◆ What the task requires ◆
A faithful copy of all the data is required; pictures should not be included.

Entries taken from a collection:

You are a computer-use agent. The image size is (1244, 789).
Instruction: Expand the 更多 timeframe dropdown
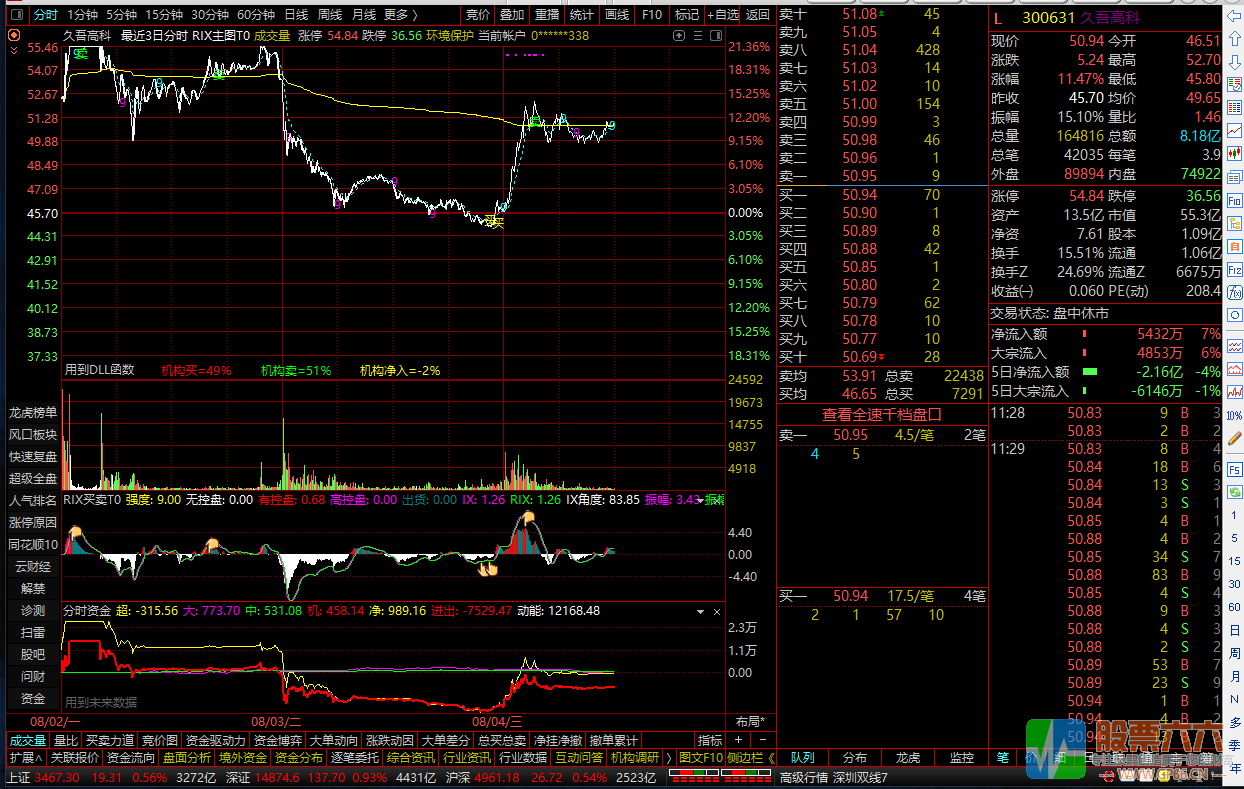(x=401, y=15)
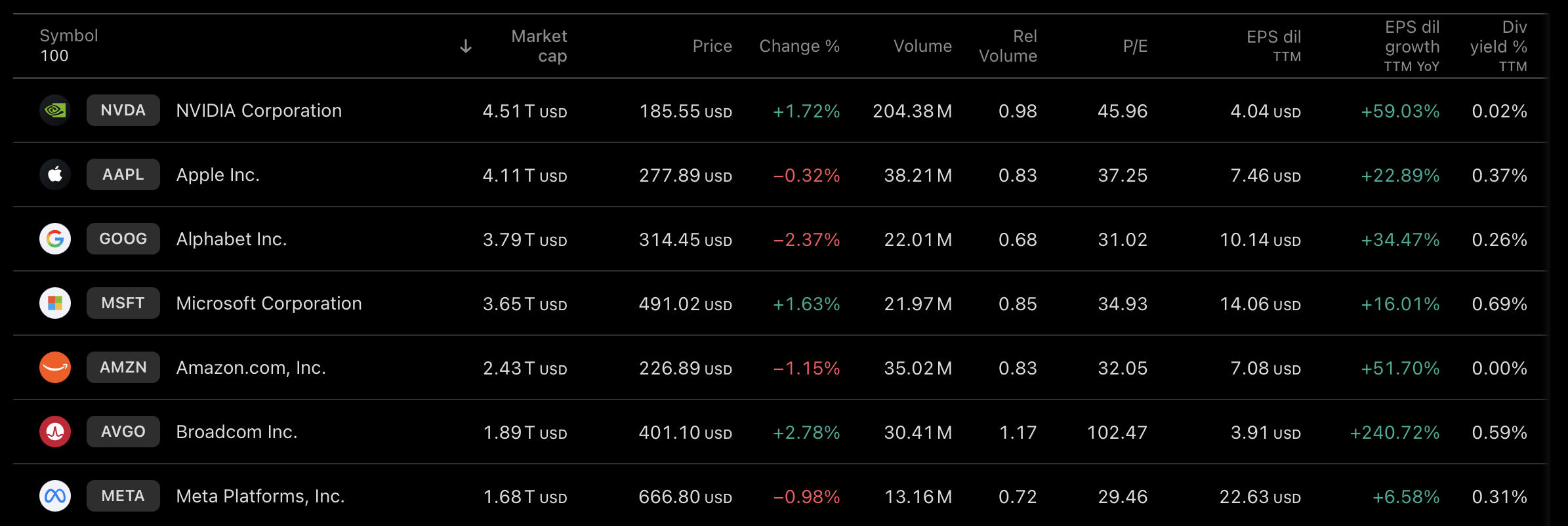
Task: Open the Microsoft Corporation link
Action: [x=269, y=303]
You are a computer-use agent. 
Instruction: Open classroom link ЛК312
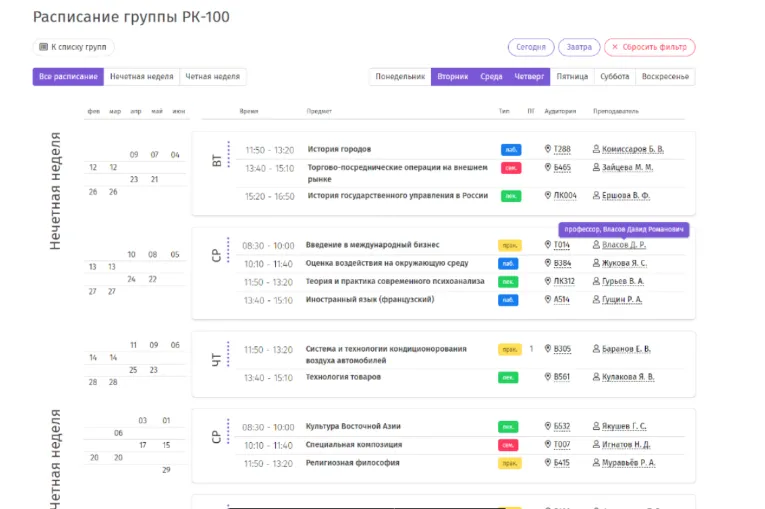[564, 282]
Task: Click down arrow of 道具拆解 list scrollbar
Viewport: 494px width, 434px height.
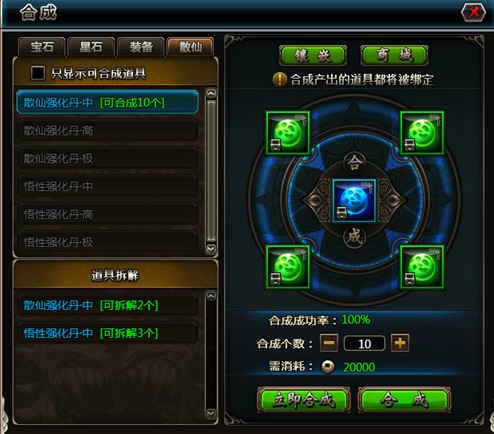Action: click(x=211, y=413)
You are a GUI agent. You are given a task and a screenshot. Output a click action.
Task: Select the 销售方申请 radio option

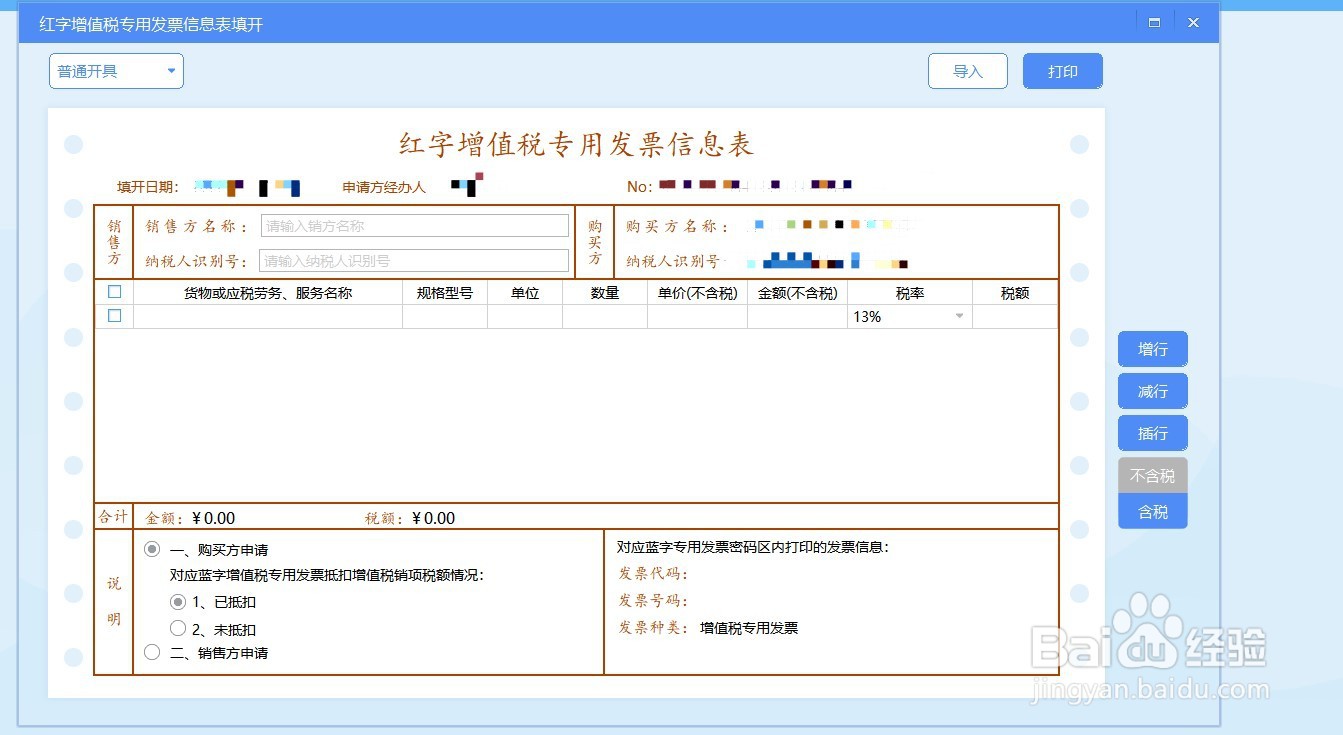tap(152, 652)
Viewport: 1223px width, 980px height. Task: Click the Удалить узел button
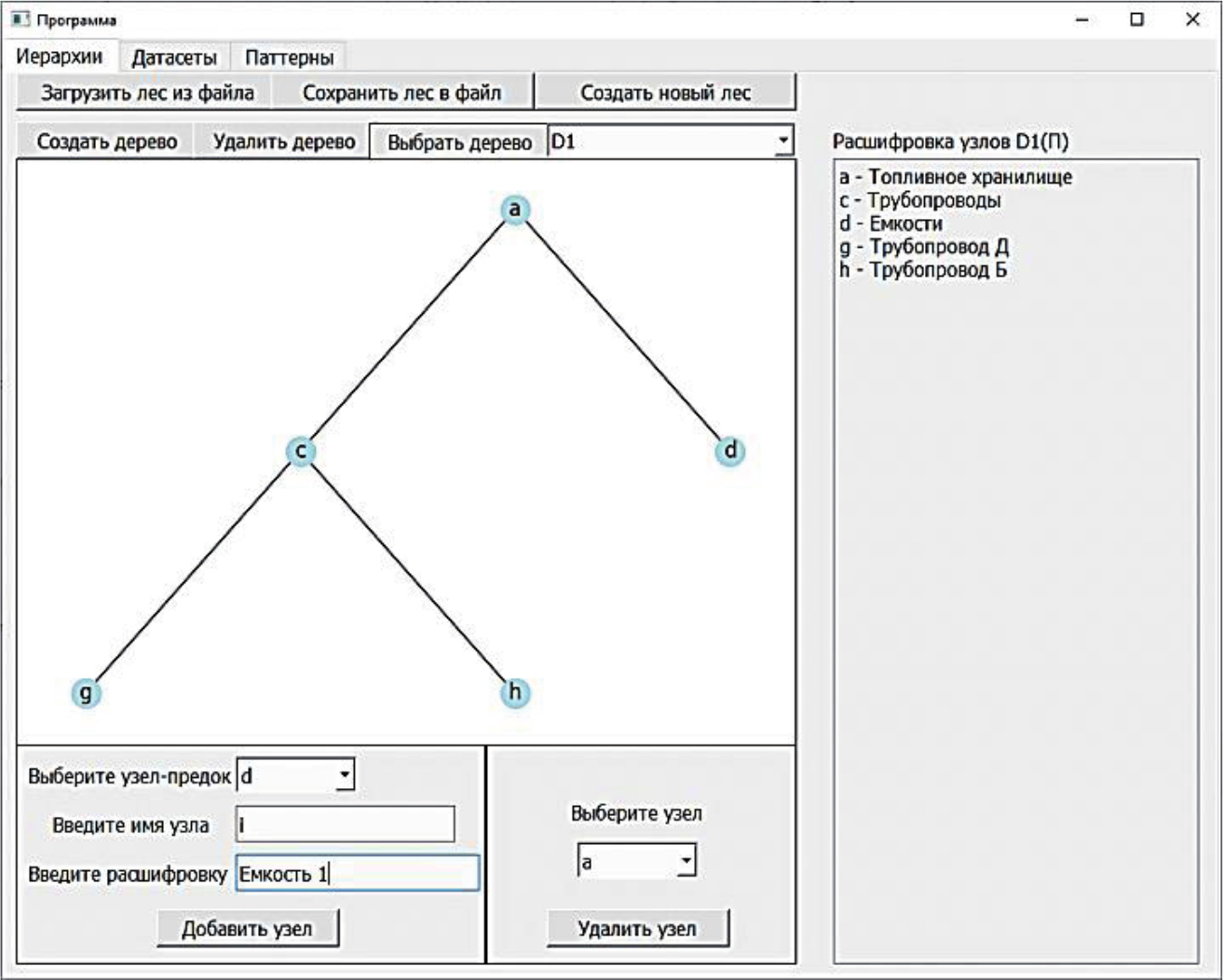point(637,929)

◆ Solution to this task ◆
You are a computer-use agent. The image size is (1244, 789).
Instruction: Expand the 更多 timeframe dropdown
(x=401, y=15)
Task: Open the Microsoft Corporation link
Action: [x=269, y=303]
You are a computer-use agent. 
Instruction: Open classroom link ЛК312
[564, 282]
Task: Click down arrow of 道具拆解 list scrollbar
Viewport: 494px width, 434px height.
Action: click(x=211, y=413)
You are a GUI agent. You are given a task and a screenshot. Output a click action.
Task: Select the 销售方申请 radio option

tap(152, 652)
Viewport: 1223px width, 980px height. Task: Click the Удалить узел button
point(637,929)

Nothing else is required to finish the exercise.